Only the last one is problematical. It's a rarely-used feature, and maybe some other mechanism could be used.

Enable/Disable flags

Command-line flags that begin '--disable-' are treated as if they were an --enable- with the value 'no'. That is, --disable-foo is turned into --enable-foo=no; any value that the flag had is ignored.

A possible prototype: Query.EnableFlag(key, state, default, help=None) : Evaluate flags with the names --enable-key or --disable-key. If no such flag is present, the default state is state. The state parameter must be either yes or no; if it is not present, no is assumed. If no value is present for an --enable-key flag, the default value is used. If the default parameter is not present, a value of yes is returned. (The values y, yes, t, true, 1, on and all will be treated as yes, and the values n, no, f, false, 0, off and none will be treated as no.) Any specified help is passed to the help subsytem.

With/Without flags

The processing of the with/without flags is very similar to that of the enable/disable flags, except that --without-foo is converted to --with-foo=no.

A possible prototype: Query.WithFlag(key, state, default, help=None) : Evaluate flags with the names --with-key or --without-key. If no such flag is present, the default state is state. The state parameter must be either yes or no; if it is not present, no is assumed. If no value is present for an --with-key flag, the default value is used. If the default parameter is not present, a value of yes is returned. (The values y, yes, t, true, 1, on and all will be treated as yes, and the values n, no, f, false, 0, off and none will be treated as no.) Any specified help is passed to the help subsytem.

     print 'with foo?', Query.WithFlag('foo', state = 'no', default = '/with/foo')
     print 'with bar?', Query.WithFlag('bar', state = 'yes', default = '/with/bar')

     % scons
     with foo? no
     with bar? /with/bar
     % scons --with-foo --with-bar
     with foo? /with/foo
     with bar? /with/bar
     % scons --without-foo --without-bar
     with foo? no
     with bar? no
     % scons --with-foo=/opt/foo --with-bar=/opt/bar
     with foo? /opt/foo
     with bar? /opt/bar

Other user-defined flags

Here's a sample of possible pre-defined flag types (i.e., wrappers with audit functions that are maintained as part of SCons). These are chosen to indicate the range of functionality possible and may not be realistic as described. Query.BoolFlag(key, default, help=None) : Evaluate a flag whose initial value is default (False if not present) and the value is reversed each time the flag is specified on the command line. The flag cannot have a value. The flag will have the specified key and display the specified help text.

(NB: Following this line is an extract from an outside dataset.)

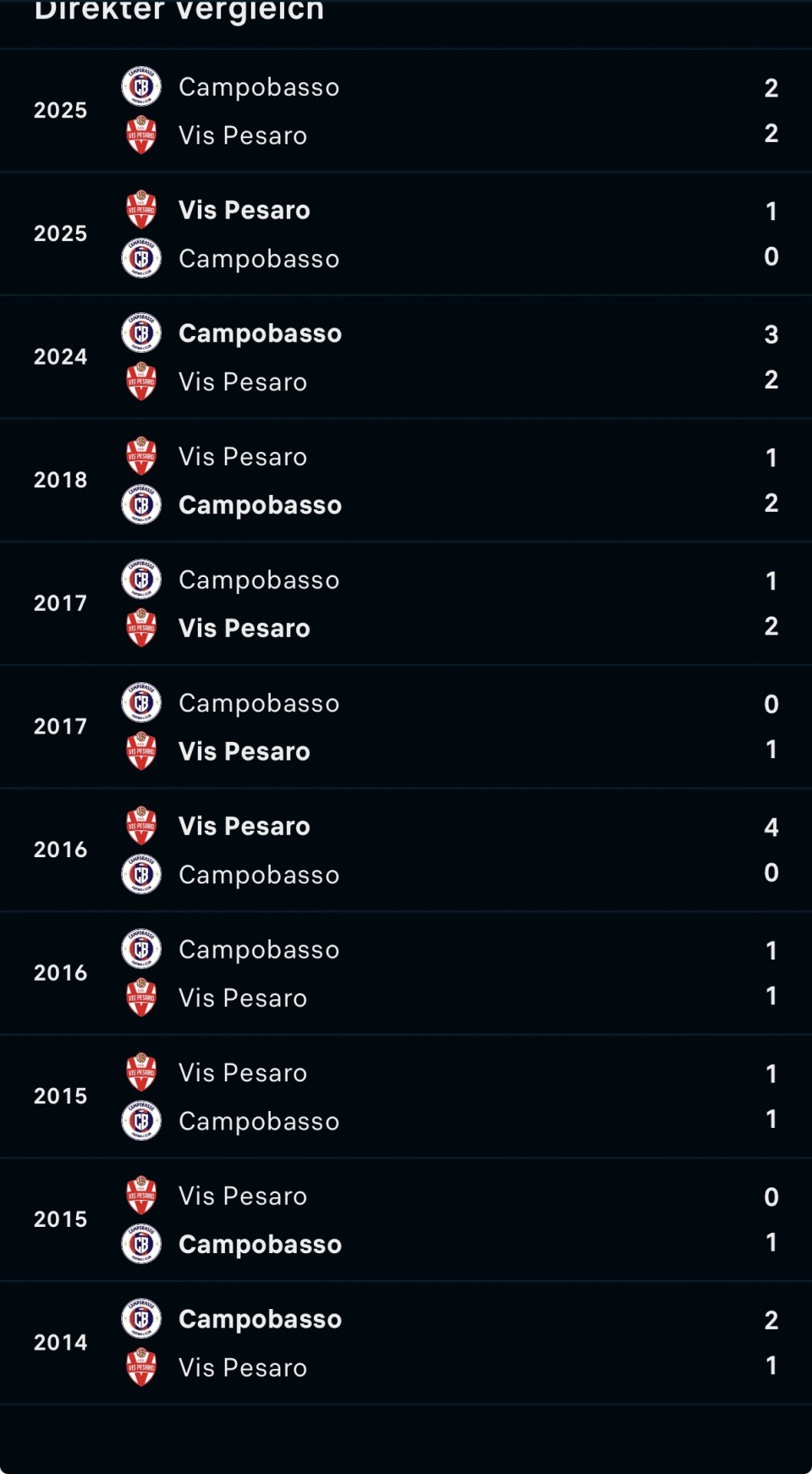Viewport: 812px width, 1474px height.
Task: Select Campobasso crest in 2025 2–2 draw
Action: tap(141, 87)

For example:

tf = pool.BoolFlag('exclusive', False)

  • Each occurrence of the --exclusive flag will flip whether or not it should be exclusive. `` Query.CountFlag(key, help=None) : Evaluate a flag whose initial value is zero and the value is incremented each time the flag is specified on the command line. The flag cannot have a value. The flag will have the specified key and display the specified help text. For example:

number = pool.CountFlag('clean') Query.LastFlag(key, default, help=None) : Evaluate the flag(s) specified; return is None if the flag is not present, the default if the flag is present without a value, and the value if there is one. The specified help text will be passed to the help subsystem. If there are multiple occurences of the flag, the last one wins. For example:

opt = pool.LastFlag(['opt', 'optimize'], '-O') Query.EnumFlag((key, default, allowed_values[, map[, ignorecase]], help=None) : Like Options.EnumOption.

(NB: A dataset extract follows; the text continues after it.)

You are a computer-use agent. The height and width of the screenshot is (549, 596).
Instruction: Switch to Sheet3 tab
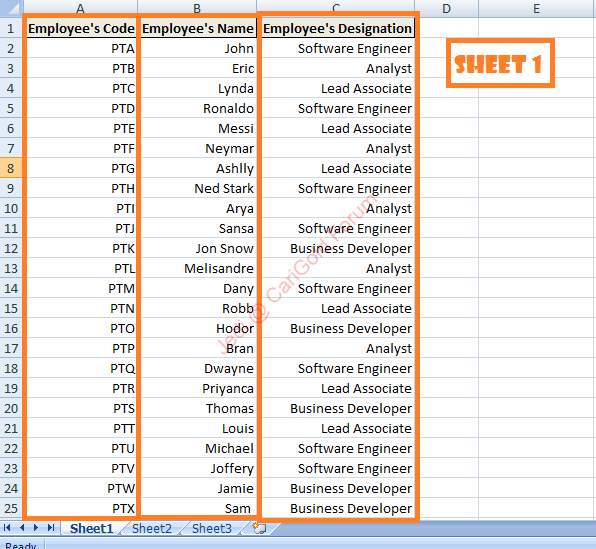[212, 528]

Query.ListFlag(key, default, names[, map], help=None) : Like Options.ListOption.

Query.PackageFlag(key, help, default) : Like Options.PackageOption.

Query.PathFlag(key, default[, validator], help=None) : Like Options.PathOption; the last one on the command line wins.

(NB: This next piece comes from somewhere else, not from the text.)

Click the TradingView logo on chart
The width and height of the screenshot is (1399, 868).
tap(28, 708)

Query.PathFlags(key, default[, validator], help=None) : Like PathFlag except that multiple occurrences are accumulated.

Cross-compilation flags

If the --host command-line flag is present, SCons cross-compiles files for use on another system. If the --target command-line flag is present (or defaulted from the --host flag), the appropriate flags are made available to the compile stages so that their generated output will be for the selected system. (For compatibility, the --build option is processed but must match the current system, as SCons always builds on the system where it is running.)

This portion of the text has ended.